TO BE DONE ▸ Copy out every one of the dataset records below, word for word.

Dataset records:
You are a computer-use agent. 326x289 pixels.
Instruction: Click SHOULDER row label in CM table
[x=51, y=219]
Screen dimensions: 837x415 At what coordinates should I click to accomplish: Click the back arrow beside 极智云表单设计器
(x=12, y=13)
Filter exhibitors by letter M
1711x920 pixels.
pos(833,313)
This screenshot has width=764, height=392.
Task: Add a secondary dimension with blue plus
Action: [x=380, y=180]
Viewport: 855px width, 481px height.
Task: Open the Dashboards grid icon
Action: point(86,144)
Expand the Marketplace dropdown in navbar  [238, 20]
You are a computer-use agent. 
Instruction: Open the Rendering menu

EXERCISE OUTPUT ▸
You are a computer-use agent. 326x289 pixels.
Instruction: Click SHOULDER row label in CM table
[x=51, y=219]
Screen dimensions: 837x415 At what coordinates should I click to accomplish: Click the back arrow beside 极智云表单设计器
(x=12, y=13)
Filter exhibitors by letter M
1711x920 pixels.
pos(833,313)
This screenshot has width=764, height=392.
Task: Add a secondary dimension with blue plus
Action: [x=380, y=180]
Viewport: 855px width, 481px height.
Task: Open the Dashboards grid icon
Action: point(86,144)
Expand the Marketplace dropdown in navbar  [238, 20]
You are a computer-use agent. 
Instruction: Open the Rendering menu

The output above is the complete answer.